* [Task requirements]
Rewrite everything below from the line containing "This screenshot has width=689, height=448." down to the end of the rows, changing "module-item" to "module-entry" and leaving all else as it stands.

* [Material provided]
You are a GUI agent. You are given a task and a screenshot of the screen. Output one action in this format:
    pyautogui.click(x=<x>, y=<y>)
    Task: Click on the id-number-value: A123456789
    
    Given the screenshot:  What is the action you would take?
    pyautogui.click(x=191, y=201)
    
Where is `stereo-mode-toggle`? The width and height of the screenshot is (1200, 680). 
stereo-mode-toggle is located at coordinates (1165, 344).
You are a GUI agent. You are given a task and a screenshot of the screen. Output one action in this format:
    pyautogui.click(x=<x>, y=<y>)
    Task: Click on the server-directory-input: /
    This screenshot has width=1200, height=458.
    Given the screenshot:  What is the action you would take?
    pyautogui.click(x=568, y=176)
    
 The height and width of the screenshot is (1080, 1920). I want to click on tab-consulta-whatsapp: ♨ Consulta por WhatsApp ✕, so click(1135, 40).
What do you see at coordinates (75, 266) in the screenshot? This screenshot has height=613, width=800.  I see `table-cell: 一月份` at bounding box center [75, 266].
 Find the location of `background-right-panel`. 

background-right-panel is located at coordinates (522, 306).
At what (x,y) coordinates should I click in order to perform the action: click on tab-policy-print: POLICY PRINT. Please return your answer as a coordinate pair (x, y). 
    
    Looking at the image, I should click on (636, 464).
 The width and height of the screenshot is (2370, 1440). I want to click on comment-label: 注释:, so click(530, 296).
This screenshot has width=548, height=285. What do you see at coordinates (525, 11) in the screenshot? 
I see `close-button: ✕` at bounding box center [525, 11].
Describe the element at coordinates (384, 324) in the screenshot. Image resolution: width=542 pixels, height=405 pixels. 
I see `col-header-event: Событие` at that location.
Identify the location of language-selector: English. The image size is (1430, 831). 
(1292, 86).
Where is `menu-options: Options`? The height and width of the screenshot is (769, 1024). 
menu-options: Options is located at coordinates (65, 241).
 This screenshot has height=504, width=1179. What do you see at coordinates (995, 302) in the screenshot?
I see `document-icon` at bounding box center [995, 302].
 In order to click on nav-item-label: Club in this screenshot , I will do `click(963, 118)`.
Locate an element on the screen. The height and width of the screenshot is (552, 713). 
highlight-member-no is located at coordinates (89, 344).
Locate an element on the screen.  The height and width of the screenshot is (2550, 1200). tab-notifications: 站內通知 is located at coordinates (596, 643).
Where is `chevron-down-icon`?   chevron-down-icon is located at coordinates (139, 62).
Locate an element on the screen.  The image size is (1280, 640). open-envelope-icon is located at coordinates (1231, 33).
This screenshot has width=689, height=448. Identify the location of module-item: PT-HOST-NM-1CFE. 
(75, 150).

* [Result]
This screenshot has width=689, height=448. Identify the location of module-entry: PT-HOST-NM-1CFE. 
(75, 150).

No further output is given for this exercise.